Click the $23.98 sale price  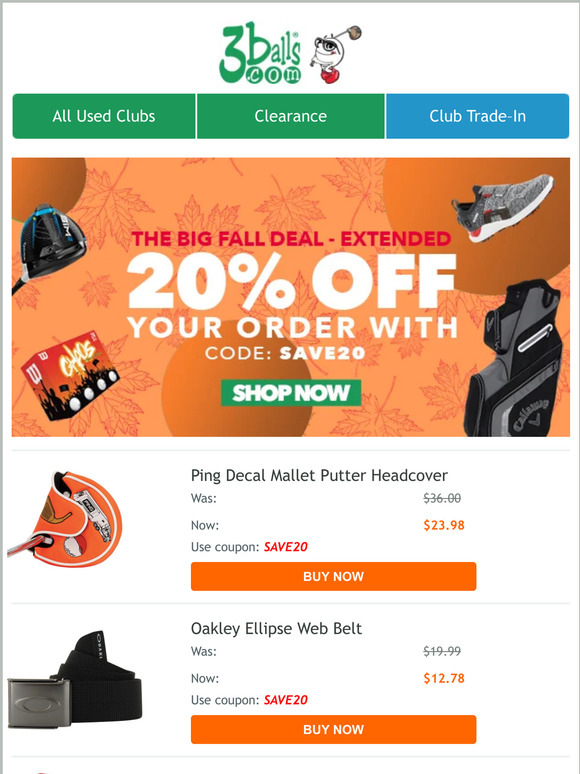click(444, 525)
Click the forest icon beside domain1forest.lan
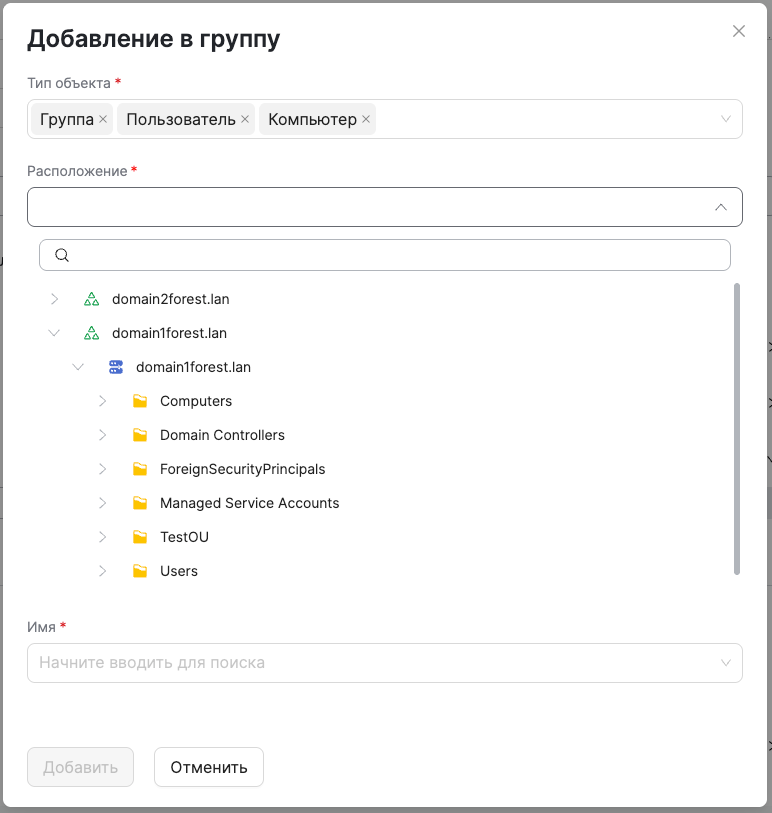The width and height of the screenshot is (772, 813). pyautogui.click(x=92, y=332)
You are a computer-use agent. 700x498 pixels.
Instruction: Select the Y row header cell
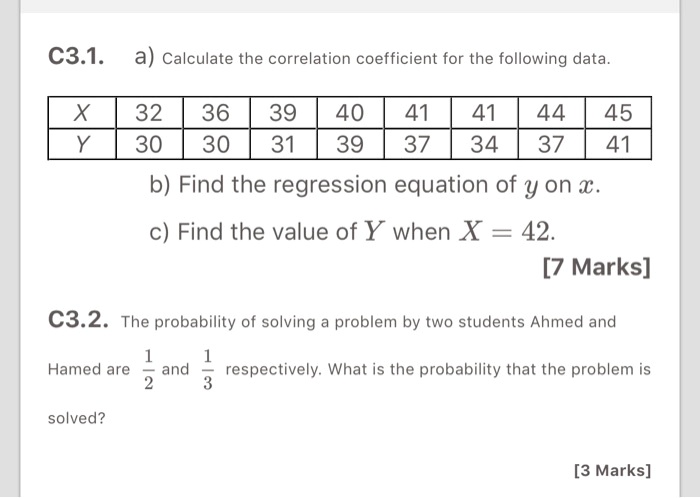(x=82, y=144)
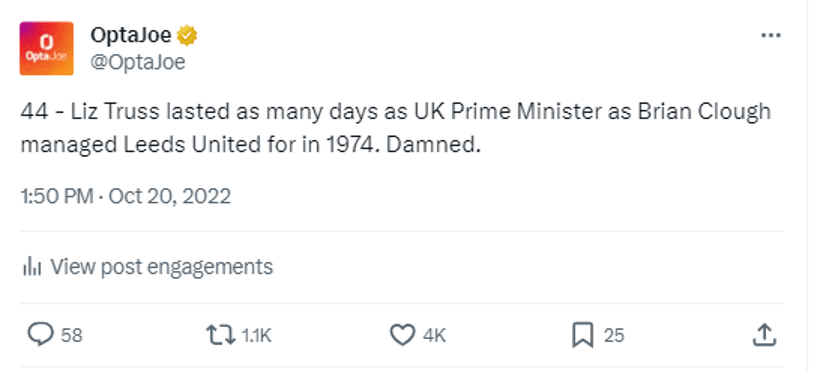Click the tweet text about Liz Truss
This screenshot has height=372, width=814.
(x=396, y=128)
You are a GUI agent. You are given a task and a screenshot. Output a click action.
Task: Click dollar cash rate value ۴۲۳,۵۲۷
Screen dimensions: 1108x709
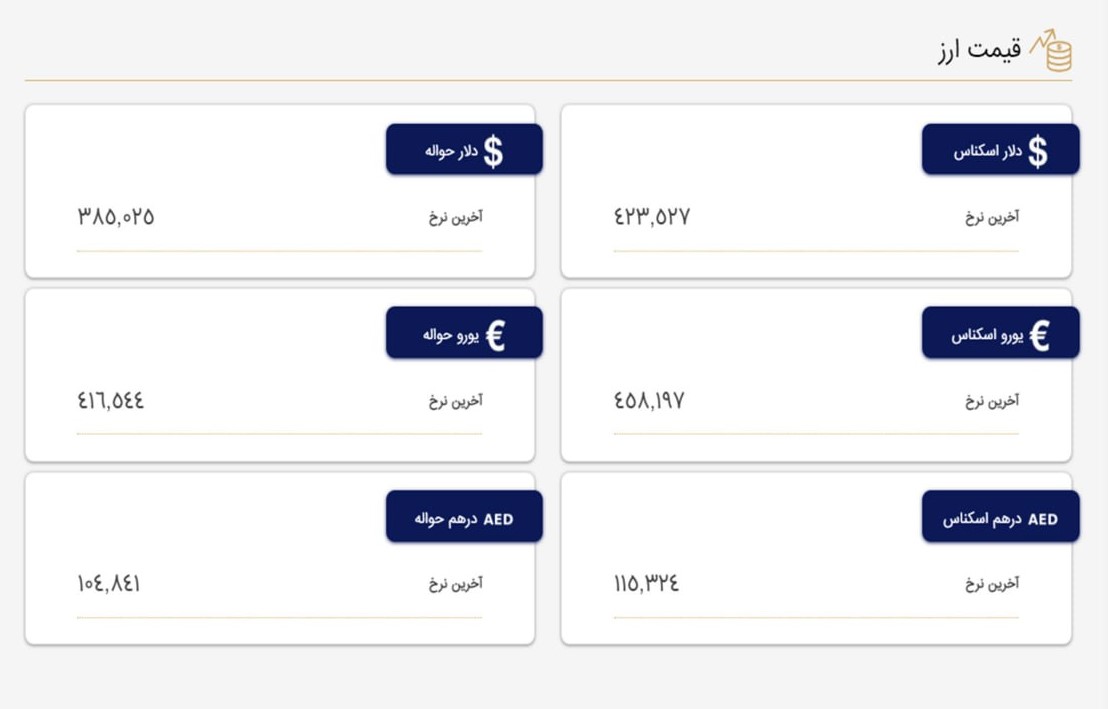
* * * * *
▶ **Task instructions**:
Nothing but the lines from the line with "Instruction: Select the Y row header cell" through the last line of the listing above should be repeated, and pictures should be left out.

▶ **Answer box**:
Instruction: Select the Y row header cell
(x=82, y=144)
Click the tweet text about Liz Truss
This screenshot has height=372, width=814.
(x=396, y=128)
You are a GUI agent. You are given a task and a screenshot. Output a click action.
Task: Click dollar cash rate value ۴۲۳,۵۲۷
Screen dimensions: 1108x709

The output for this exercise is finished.